EXERCISE
Repeat the following lines verbatim, covering every item.

Word and item position data

────────────────

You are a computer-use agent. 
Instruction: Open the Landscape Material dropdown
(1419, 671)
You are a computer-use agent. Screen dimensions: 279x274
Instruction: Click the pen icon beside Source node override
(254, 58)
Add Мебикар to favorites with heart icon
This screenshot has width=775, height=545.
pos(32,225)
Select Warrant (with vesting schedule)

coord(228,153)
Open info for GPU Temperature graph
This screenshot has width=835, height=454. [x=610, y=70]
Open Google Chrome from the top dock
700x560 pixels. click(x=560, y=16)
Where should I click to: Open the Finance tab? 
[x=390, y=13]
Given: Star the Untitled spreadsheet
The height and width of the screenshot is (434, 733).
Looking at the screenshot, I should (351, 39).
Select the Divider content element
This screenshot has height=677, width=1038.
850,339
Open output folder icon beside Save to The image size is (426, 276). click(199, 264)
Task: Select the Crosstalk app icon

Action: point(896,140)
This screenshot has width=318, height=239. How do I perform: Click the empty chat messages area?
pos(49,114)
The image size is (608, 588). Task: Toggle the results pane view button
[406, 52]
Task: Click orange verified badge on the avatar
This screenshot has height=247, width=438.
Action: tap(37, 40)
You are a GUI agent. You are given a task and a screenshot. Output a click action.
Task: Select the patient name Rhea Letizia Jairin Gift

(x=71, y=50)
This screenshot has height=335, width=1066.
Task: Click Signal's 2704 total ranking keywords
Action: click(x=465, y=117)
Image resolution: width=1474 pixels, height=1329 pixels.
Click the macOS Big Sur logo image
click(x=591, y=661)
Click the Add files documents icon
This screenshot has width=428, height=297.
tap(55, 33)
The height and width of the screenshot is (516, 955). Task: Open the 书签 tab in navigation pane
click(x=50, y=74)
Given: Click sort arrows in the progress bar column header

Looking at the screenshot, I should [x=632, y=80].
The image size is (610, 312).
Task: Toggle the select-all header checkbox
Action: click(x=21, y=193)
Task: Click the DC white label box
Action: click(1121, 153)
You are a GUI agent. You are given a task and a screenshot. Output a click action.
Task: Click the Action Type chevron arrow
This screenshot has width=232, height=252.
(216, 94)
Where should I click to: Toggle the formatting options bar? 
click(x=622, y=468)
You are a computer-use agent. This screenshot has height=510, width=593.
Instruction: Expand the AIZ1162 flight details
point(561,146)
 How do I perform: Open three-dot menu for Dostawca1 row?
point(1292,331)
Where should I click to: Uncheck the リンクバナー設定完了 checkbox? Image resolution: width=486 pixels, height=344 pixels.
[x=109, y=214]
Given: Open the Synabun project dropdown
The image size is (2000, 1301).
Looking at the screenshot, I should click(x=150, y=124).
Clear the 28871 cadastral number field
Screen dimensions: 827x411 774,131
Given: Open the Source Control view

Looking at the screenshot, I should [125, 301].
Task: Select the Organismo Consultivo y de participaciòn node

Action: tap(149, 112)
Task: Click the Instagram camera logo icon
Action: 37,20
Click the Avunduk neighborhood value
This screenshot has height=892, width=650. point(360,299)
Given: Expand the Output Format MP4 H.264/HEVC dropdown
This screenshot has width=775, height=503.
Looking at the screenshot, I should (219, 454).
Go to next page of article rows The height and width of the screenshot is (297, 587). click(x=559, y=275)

────────────────

RESULT OF THE EXERCISE
You are a computer-use agent. 
Instruction: Open the Landscape Material dropdown
(1419, 671)
You are a computer-use agent. Screen dimensions: 279x274
Instruction: Click the pen icon beside Source node override
(254, 58)
Add Мебикар to favorites with heart icon
This screenshot has width=775, height=545.
pos(32,225)
Select Warrant (with vesting schedule)

coord(228,153)
Open info for GPU Temperature graph
This screenshot has width=835, height=454. [x=610, y=70]
Open Google Chrome from the top dock
700x560 pixels. click(x=560, y=16)
Where should I click to: Open the Finance tab? 
[x=390, y=13]
Given: Star the Untitled spreadsheet
The height and width of the screenshot is (434, 733).
Looking at the screenshot, I should (351, 39).
Select the Divider content element
This screenshot has height=677, width=1038.
850,339
Open output folder icon beside Save to The image size is (426, 276). click(199, 264)
Task: Select the Crosstalk app icon

Action: point(896,140)
This screenshot has width=318, height=239. How do I perform: Click the empty chat messages area?
pos(49,114)
The image size is (608, 588). Task: Toggle the results pane view button
[406, 52]
Task: Click orange verified badge on the avatar
This screenshot has height=247, width=438.
Action: tap(37, 40)
You are a GUI agent. You are given a task and a screenshot. Output a click action.
Task: Select the patient name Rhea Letizia Jairin Gift

(x=71, y=50)
This screenshot has height=335, width=1066.
Task: Click Signal's 2704 total ranking keywords
Action: click(x=465, y=117)
Image resolution: width=1474 pixels, height=1329 pixels.
Click the macOS Big Sur logo image
click(x=591, y=661)
Click the Add files documents icon
This screenshot has width=428, height=297.
tap(55, 33)
The height and width of the screenshot is (516, 955). Task: Open the 书签 tab in navigation pane
click(x=50, y=74)
Given: Click sort arrows in the progress bar column header

Looking at the screenshot, I should [x=632, y=80].
The image size is (610, 312).
Task: Toggle the select-all header checkbox
Action: click(x=21, y=193)
Task: Click the DC white label box
Action: click(1121, 153)
You are a GUI agent. You are given a task and a screenshot. Output a click action.
Task: Click the Action Type chevron arrow
This screenshot has width=232, height=252.
(216, 94)
Where should I click to: Toggle the formatting options bar? 
click(x=622, y=468)
You are a computer-use agent. This screenshot has height=510, width=593.
Instruction: Expand the AIZ1162 flight details
point(561,146)
 How do I perform: Open three-dot menu for Dostawca1 row?
point(1292,331)
Where should I click to: Uncheck the リンクバナー設定完了 checkbox? Image resolution: width=486 pixels, height=344 pixels.
[x=109, y=214]
Given: Open the Synabun project dropdown
The image size is (2000, 1301).
Looking at the screenshot, I should click(x=150, y=124).
Clear the 28871 cadastral number field
Screen dimensions: 827x411 774,131
Given: Open the Source Control view

Looking at the screenshot, I should [125, 301].
Task: Select the Organismo Consultivo y de participaciòn node

Action: tap(149, 112)
Task: Click the Instagram camera logo icon
Action: 37,20
Click the Avunduk neighborhood value
This screenshot has height=892, width=650. point(360,299)
Given: Expand the Output Format MP4 H.264/HEVC dropdown
This screenshot has width=775, height=503.
Looking at the screenshot, I should (219, 454).
Go to next page of article rows The height and width of the screenshot is (297, 587). click(x=559, y=275)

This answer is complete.